Srinivas Venugopal BSCAL

Bangalore-based power tools manufacturer Electrex (India) Ltd has embarked on a finance restructuring move to reduce its equity share capital and increase the preference share capital of the company.

Electrex has proposed to reduce the equity share capital from Rs 25 crore to Rs 20 crore and increase the preference share capital from Rs 25 crore to Rs 30 crore.

The company's total authorised share capital is Rs 50 crore.

Also, the company has proposed to issue and allot five lakh cumulative non-convertible preference shares of the face value of Rs 100 each of an aggregate amount not exceeding Rs five crore.

 

Electrex plans to seek the approval of its shareholders for the issue of preference shares soon.

However, the company clarified that the proposed issue of preference shares will be only for private placement through some financial institutions.

To meet the requirement of funds because of the growing needs of the company's business, Electrex had only last year decided to increase the authorised share capital of the company from Rs 40 crore to Rs 50 crore.

In view of its frequent recourse to a higher debt than equity route, Electrex was considering a `financial restructuring' of the company. As a result, it had decided to go for equity route in the last year.

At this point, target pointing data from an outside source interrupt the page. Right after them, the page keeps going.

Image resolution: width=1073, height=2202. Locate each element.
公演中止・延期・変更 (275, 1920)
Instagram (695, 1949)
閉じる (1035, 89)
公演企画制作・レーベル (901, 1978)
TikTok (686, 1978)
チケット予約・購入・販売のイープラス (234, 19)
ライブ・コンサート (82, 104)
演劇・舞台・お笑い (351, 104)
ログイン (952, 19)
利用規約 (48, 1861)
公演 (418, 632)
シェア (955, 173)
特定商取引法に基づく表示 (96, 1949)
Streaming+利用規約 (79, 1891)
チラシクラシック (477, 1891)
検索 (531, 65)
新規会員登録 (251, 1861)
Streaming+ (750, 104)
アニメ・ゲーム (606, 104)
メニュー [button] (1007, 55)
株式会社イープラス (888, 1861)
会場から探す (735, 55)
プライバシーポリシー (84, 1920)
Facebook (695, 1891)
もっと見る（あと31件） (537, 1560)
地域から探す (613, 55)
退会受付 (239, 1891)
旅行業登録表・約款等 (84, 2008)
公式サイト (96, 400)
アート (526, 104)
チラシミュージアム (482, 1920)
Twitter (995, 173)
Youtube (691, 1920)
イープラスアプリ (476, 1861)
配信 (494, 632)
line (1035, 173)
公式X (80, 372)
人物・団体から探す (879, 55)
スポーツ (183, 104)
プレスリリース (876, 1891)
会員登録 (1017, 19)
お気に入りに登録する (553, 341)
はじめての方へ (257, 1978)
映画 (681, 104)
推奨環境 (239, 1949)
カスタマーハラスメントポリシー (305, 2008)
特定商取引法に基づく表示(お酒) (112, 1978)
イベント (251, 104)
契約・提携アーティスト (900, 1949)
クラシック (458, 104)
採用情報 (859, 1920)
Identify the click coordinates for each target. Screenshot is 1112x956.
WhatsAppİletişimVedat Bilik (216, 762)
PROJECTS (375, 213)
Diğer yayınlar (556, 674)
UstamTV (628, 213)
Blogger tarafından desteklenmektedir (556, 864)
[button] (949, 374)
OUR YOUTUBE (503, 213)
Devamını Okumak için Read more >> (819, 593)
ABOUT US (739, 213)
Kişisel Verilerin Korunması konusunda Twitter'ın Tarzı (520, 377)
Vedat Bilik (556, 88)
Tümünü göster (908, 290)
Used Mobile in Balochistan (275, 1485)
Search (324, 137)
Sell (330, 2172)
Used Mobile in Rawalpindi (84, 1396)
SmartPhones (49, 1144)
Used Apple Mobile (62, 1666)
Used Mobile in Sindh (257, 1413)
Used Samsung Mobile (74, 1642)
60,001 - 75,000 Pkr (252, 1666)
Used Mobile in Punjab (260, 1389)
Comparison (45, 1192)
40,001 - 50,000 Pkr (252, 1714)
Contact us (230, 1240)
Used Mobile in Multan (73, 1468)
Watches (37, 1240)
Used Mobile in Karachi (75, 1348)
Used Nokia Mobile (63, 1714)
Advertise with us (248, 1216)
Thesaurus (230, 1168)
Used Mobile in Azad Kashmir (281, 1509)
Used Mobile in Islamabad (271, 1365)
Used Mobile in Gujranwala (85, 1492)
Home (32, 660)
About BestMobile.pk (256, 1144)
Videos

However, the company added that it had postponed plans of going for any public issue. "We decided against it because of bad market conditions," an official said.

The company had last year signed a MoU with the Japanese Fuji Heavy Industries Ltd (FHI), the makers of Subaru cars and Robin generators, for establishing a new company Electrex Robin Industries Ltd to manufacture and market Robin generators and engines in India.

Electrex had also entered into another collaboration with Hitachi group for forming a new company Hitachi Koki Co. Ltd.

For the year concluded, Electrex has achieved a sales turnover of Rs 75.30 crore against Rs 53.23 crore achieved a year before, registering a growth of 41 per cent. Its profit after tax has also increased from Rs 6.07 crore to Rs 8 crore this year, 31 per cent rise.

The company had invested Rs 47 crore in its expansion-cum-diversification project. The expansion had enlarged the manufacturing capacity from 60,000 to 1,20,000 tools a year.

With the new modern plant, Electrex hopes to target foreign markets for power tools.